Input tax credits disclosed in books not available in the GST portal on account of (a) non-filing of forms in cases of merger/ acquisition of companies and (b) transitional input credit taken before registration etc.
Reversal of ITC made in the portal not reversed in the books of accounts.
Refunds rejected/ short received not adjusted in the books of accounts.
Refunds filed without transferring ITC to ‘Refund receivable account’ in the books, which are pending for approval.
ITC availed in the portal shall be subject to rules like 10% of available credit in FORM GSTR-2A, etc. However, ITC would have been accounted in full in the books of accounts
Further, we should also reconcile FORM GSTR-2A balances with the input credit taken as per returns. Material differences may affect the availability of input credit and consequently increasing the GST payable.
13. GST Cash Ledger Balances
GST cash balances as provided in the books of accounts are to be reconciled with the electronic cash balances before finalisation of accounts.
Differences arise between GST cash ledger and the books of accounts in the following cases:
TDS/ TCS credits received from customers not accounted properly in the books of accounts.
Cash paid on account of any demand of self-assessment during annual return filing, but payment not properly dealt with in the books of accounts.
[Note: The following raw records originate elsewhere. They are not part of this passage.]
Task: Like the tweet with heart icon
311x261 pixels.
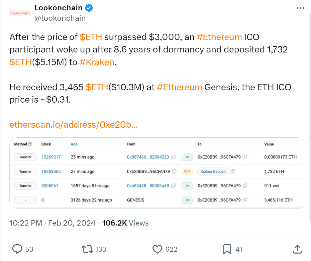Action: tap(157, 249)
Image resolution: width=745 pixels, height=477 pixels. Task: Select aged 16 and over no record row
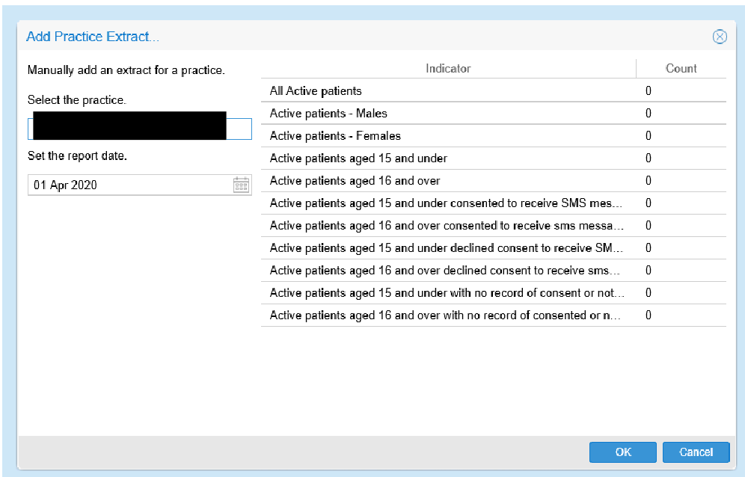coord(447,316)
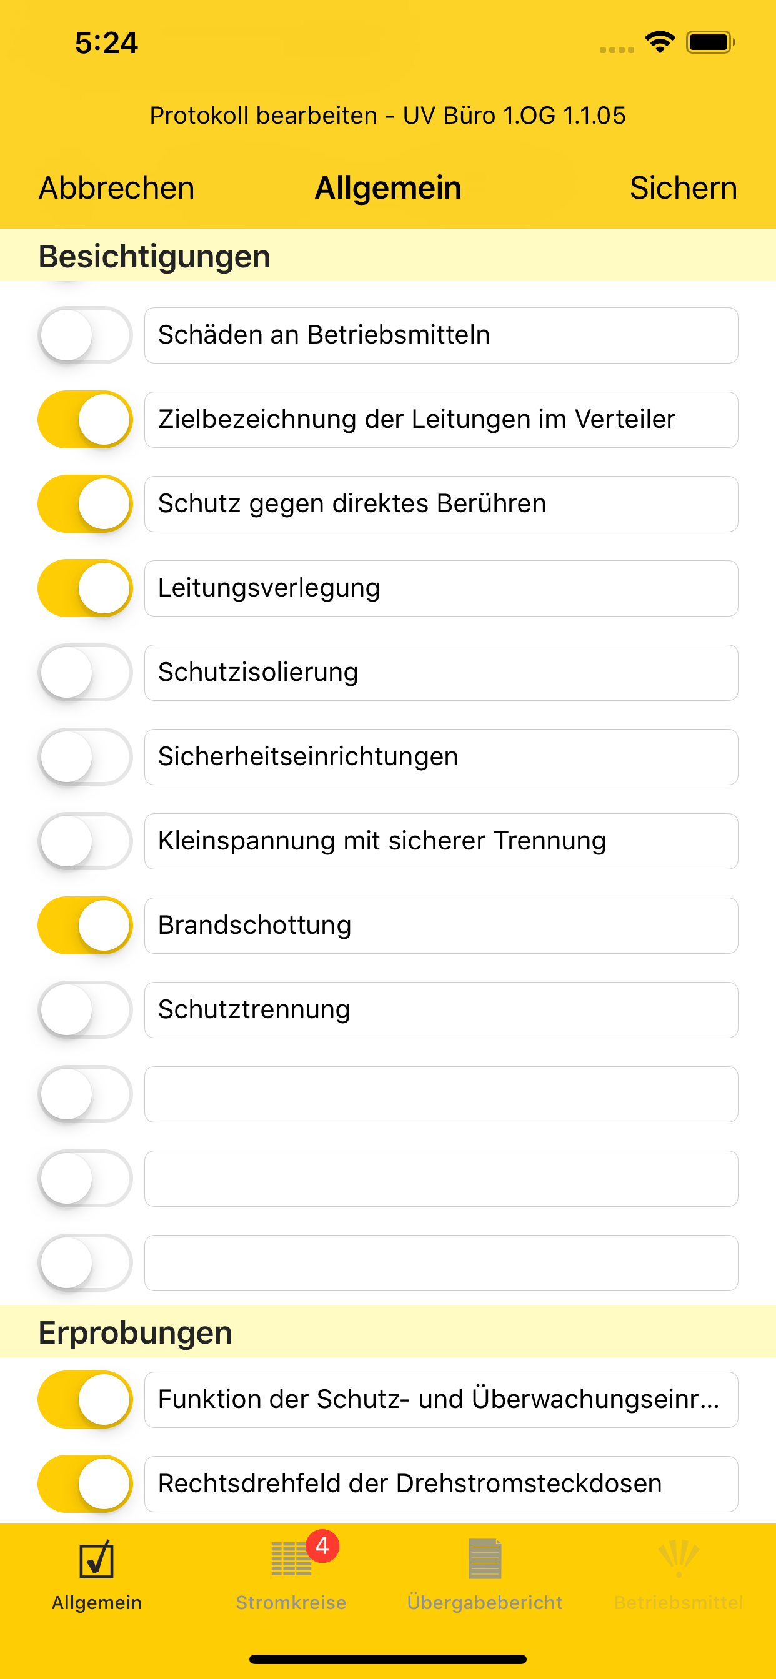Tap the Betriebsmittel icon
The image size is (776, 1679).
click(678, 1558)
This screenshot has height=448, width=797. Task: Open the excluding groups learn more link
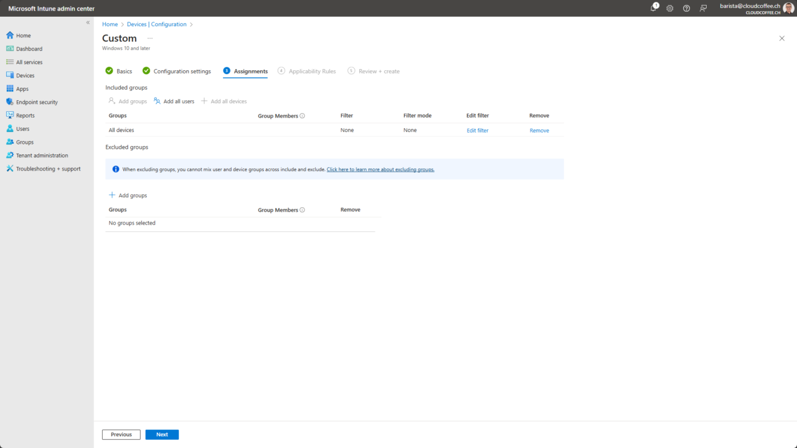click(380, 169)
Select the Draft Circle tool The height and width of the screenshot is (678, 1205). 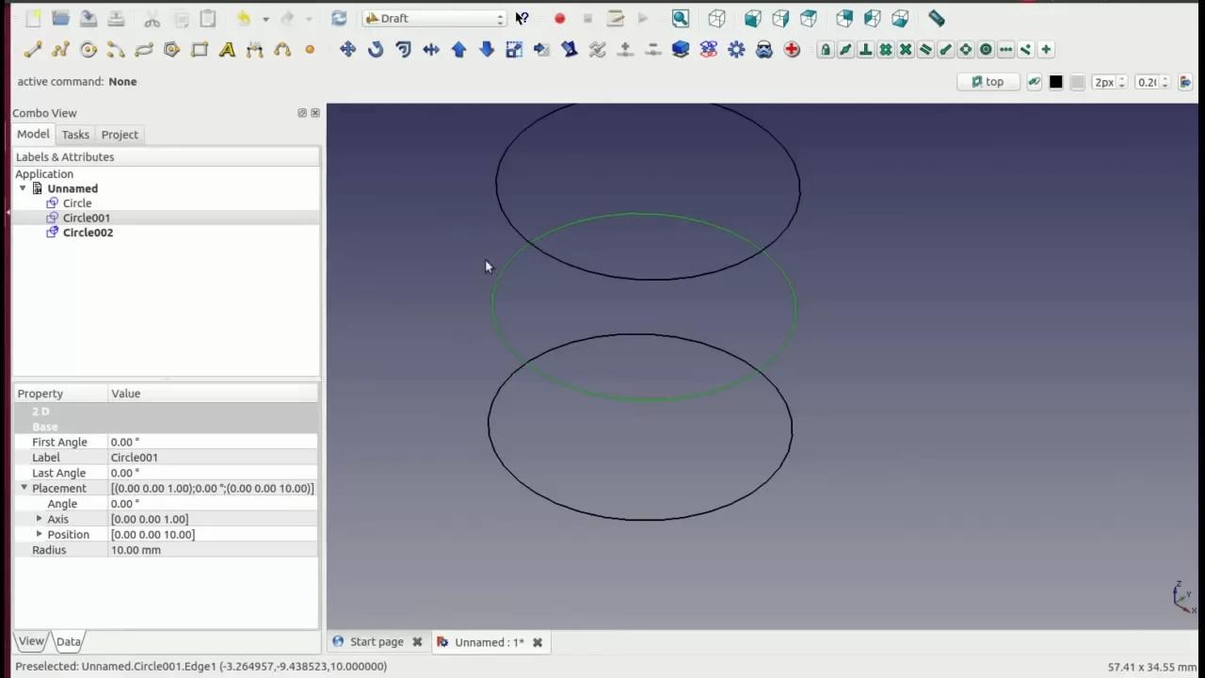(x=88, y=50)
Amount paid on account of any demand which has been properly dealt with in the books of accounts (debited to rates and taxes) but relevant form has not been filed in the GST portal to offset the liability.
14. Disclosure of GST liability/ GST asset in the Financial Statements
The GST input credit balances and output liability shall be allowed to be offset when the entity has legally enforceable right to set-off the recognized amounts. The excess of input credit over output payables shall be disclosed as part of other current assets and excess of output liability over input credits shall be disclosed as other current liabilities. If the right to off-set is not statutorily available, then the same shall be disclosed as gross number s i.e. output liabilities will be shown as current liabilities and input credit shall be shown as other current assets.
During verification of trade payables, balances in the balance sheet, we should necessarily verify the GST provisions for the purpose of allowability of input tax credit. We should verify the following from GST perspective for finalization of accounts.
During verification of trade payables, balances in the balance sheet, we should necessarily verify the GST provisions for the purpose of allowability of input tax credit. We should verify the following from GST perspective for the finalization of accounts.
In case of foreign creditors, particularly service vendors, we should verify the impact of import of services and where applicable should review whether RCM has been properly discharged.
For domestic creditors, review of payment is sine qua non as ITC claimed must be reversed in case payment to the creditor is not made within a period of 180 days from the date of invoice and necessary interest to be provided on such reversal. We must also ensure that ITC so reversed is reclaimed when the payment is made to the creditor.
In case of e-commerce companies, provisions relating to TCS have to closely monitored and discharging of liability should be done on a periodic basis as envisaged by the GST Act read along with relevant arules.